Set DF on all packets, not just on random ones. (Remember that "path MTU" implies that each path may have its own MTU – you might have 1500 to node B but 1280 to node C.)

maybe using some built-in mechanism ?

This is the mechanism that is usually built-in. With TCP, it's built into the TCP implementation of the OS; when you're building on top of UDP, you're basically implementing your own transport protocol, so it becomes your job to handle MTU discovery as well.

When setting the IP_MTU_DISCOVER socket option (the one that you would use to set the DF bit), Linux itself will read ICMP "Too big" responses and update its route cache. As mentioned in the ip(7) manual under IP_MTU_DISCOVER, you can retrieve the MTU using getsockopt(IP_MTU) without needing to parse ICMP yourself.

is there a way to read it somehow from the routing table cache ?

Create a UDP socket, connect() it to the endpoint's address, then retrieve the path MTU using getsockopt(IP_MTU) – also mentioned in the ip(7) manual under IP_MTU_DISCOVER.

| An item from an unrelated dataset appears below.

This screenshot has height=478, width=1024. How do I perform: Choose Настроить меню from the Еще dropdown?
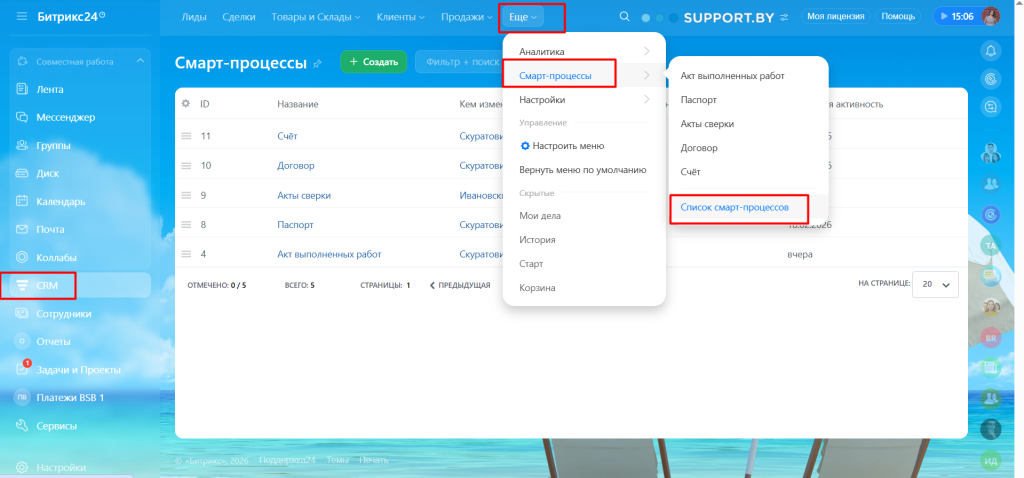click(x=567, y=145)
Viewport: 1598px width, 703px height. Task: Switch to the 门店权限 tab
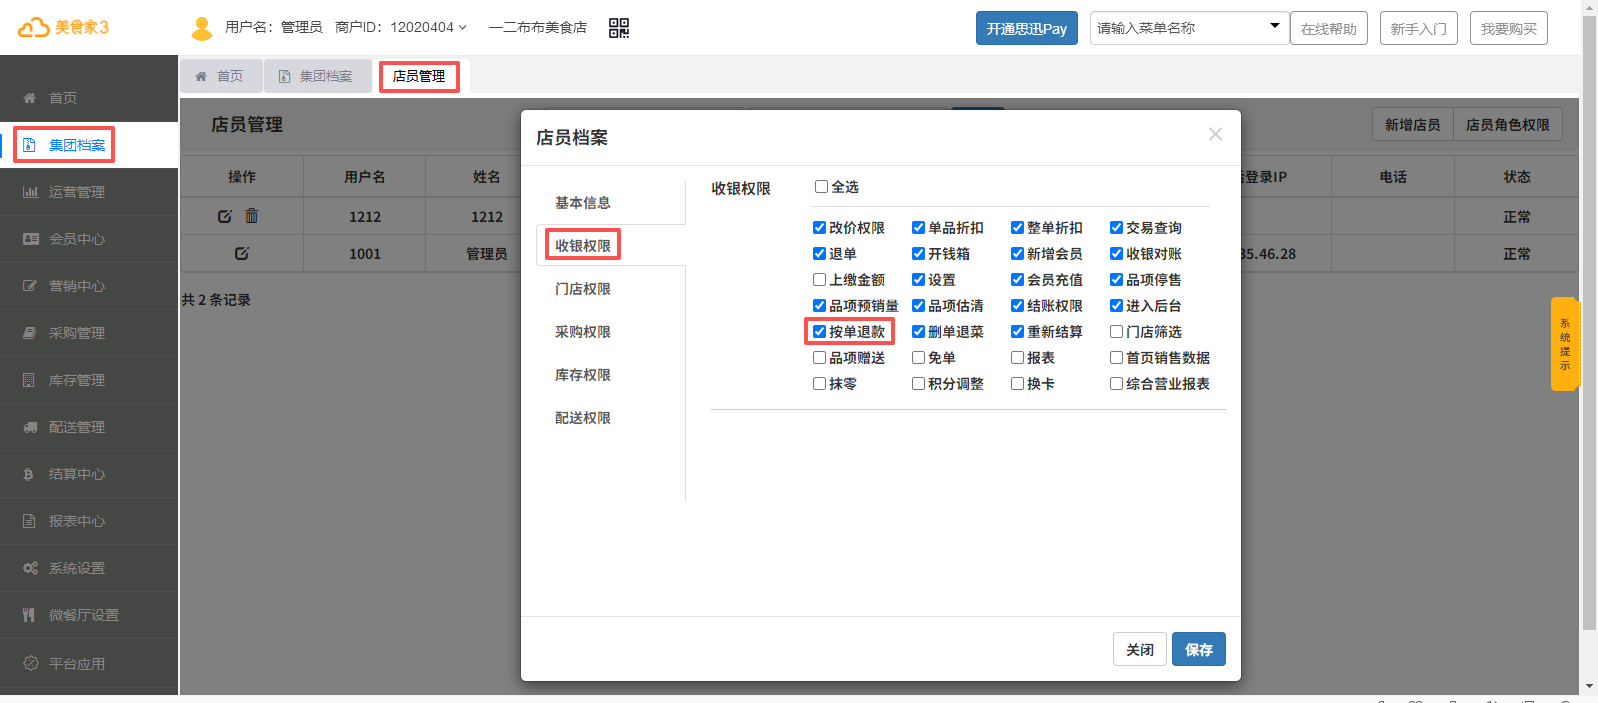[583, 289]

Finally, keep in mind that not all routers correctly generate ICMP "Too big" and not all firewalls permit such packets to pass through, so it is unfortunately not enough to rely purely on IP-level PMTUD – you'll most likely want to implement a higher-layer mechanism as well. For example, TCP (at least on Linux) implements its own MTU discovery under the net.ipv4.tcp_mtu_probing sysctl; this is used whenever large TCP segments fail to be delivered.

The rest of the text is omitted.